§ RECORDS
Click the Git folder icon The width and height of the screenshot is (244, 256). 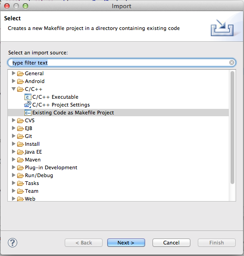point(20,136)
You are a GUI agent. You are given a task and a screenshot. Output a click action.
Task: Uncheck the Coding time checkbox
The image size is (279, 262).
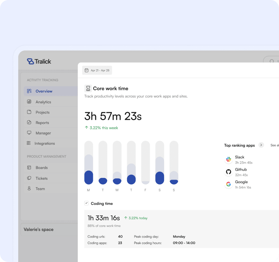87,203
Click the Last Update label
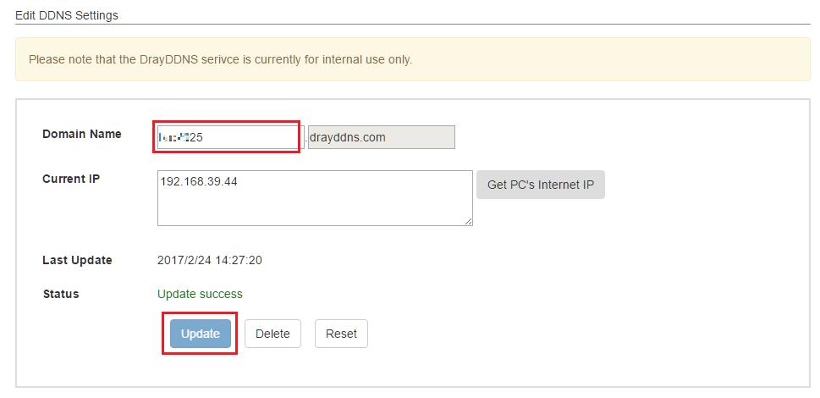This screenshot has height=398, width=820. tap(77, 260)
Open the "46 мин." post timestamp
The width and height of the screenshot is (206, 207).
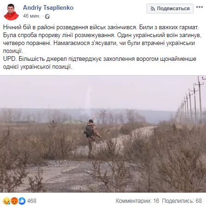tap(32, 16)
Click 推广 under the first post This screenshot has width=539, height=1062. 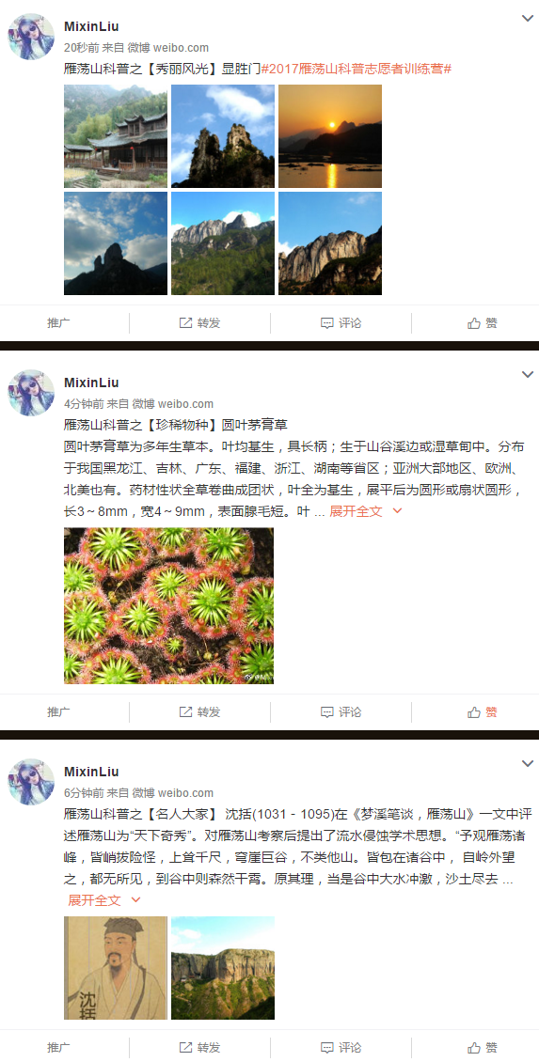[x=58, y=323]
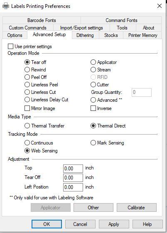The image size is (167, 233).
Task: Focus the Top adjustment input field
Action: pyautogui.click(x=73, y=169)
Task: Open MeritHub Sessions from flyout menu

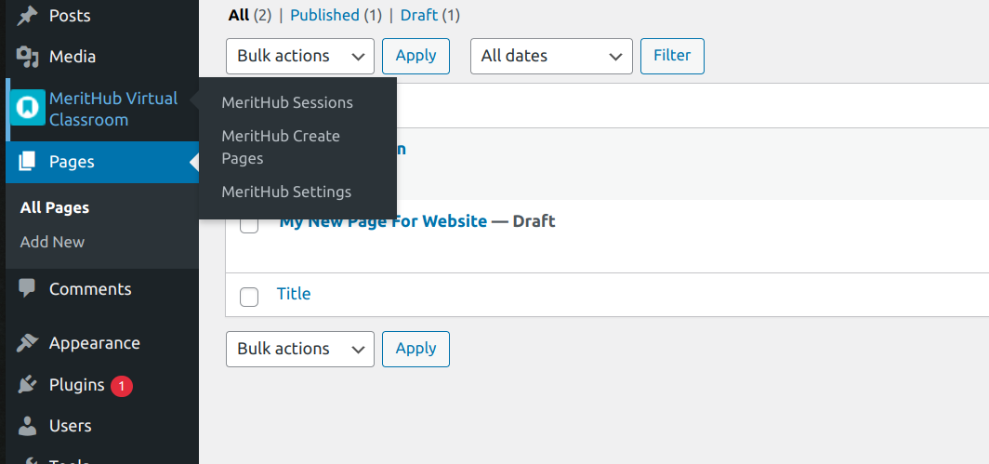Action: [287, 102]
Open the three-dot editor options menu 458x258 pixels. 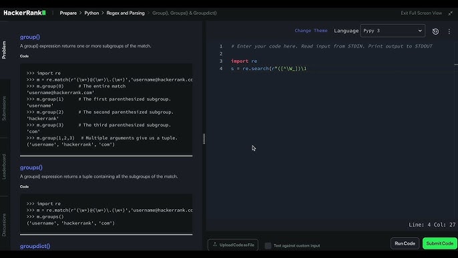pos(449,31)
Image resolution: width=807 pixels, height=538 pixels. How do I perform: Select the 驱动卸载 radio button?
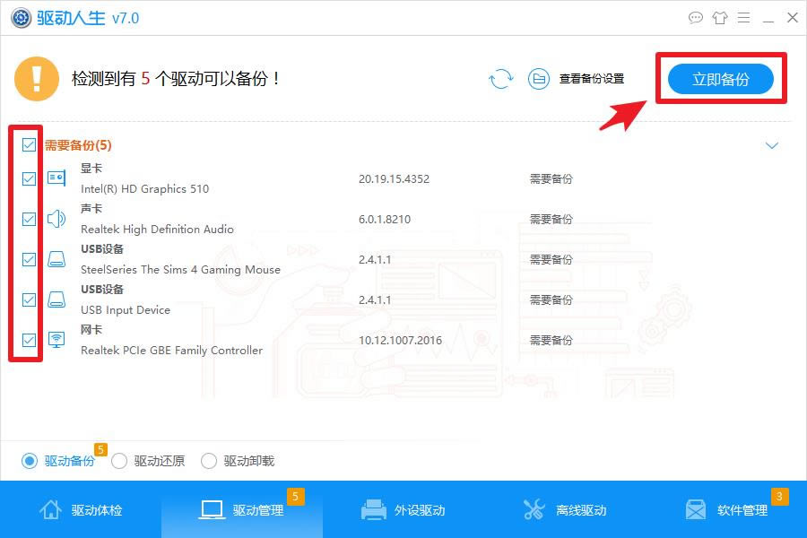[209, 461]
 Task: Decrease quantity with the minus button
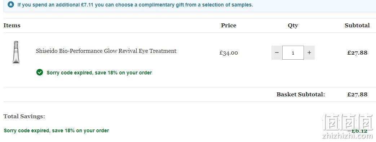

§ TASK PROMPT
From the line containing "Image resolution: width=807" through the final line of the listing, copy every line exactly and nothing else. Skip the pictures.

§ RESULT OF THIS TASK
Image resolution: width=807 pixels, height=538 pixels. How do I perform: Select the 驱动卸载 radio button?
[209, 461]
 Task: Decrease quantity with the minus button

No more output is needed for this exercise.